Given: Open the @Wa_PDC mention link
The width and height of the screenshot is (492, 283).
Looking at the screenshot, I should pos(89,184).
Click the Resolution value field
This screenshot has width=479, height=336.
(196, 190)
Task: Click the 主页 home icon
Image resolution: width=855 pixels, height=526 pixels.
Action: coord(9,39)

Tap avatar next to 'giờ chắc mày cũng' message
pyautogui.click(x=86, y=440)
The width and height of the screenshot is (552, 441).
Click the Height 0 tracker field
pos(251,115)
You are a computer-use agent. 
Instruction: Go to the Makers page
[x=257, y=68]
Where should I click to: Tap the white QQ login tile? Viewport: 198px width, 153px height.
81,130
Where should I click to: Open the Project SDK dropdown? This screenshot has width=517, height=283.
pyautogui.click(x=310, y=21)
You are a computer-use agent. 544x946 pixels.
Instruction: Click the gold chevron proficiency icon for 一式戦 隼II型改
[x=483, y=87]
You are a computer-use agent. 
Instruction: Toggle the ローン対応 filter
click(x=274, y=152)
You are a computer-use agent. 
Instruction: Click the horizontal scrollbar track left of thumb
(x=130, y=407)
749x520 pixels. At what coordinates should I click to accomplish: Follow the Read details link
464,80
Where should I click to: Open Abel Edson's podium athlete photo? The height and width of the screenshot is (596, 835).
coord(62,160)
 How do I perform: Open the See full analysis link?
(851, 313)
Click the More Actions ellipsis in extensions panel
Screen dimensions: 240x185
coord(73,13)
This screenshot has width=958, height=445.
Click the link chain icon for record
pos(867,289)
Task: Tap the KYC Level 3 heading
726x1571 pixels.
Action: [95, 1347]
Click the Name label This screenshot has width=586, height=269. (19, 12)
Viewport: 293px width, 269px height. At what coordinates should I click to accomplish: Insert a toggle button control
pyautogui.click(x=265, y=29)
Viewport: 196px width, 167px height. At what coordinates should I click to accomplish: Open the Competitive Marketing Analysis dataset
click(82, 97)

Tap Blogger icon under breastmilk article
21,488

> WHAT IS EXPECTED
Add 25 to each x and y coordinate, then write out again every line of the data from the line with "Viewport: 293px width, 269px" to the end of the data.

> THE SOLUTION
Viewport: 293px width, 269px height. At what coordinates should I click to accomplish: Insert a toggle button control
pyautogui.click(x=290, y=54)
Viewport: 196px width, 167px height. At what coordinates should I click to accomplish: Open the Competitive Marketing Analysis dataset
click(107, 122)

Tap Blogger icon under breastmilk article
46,513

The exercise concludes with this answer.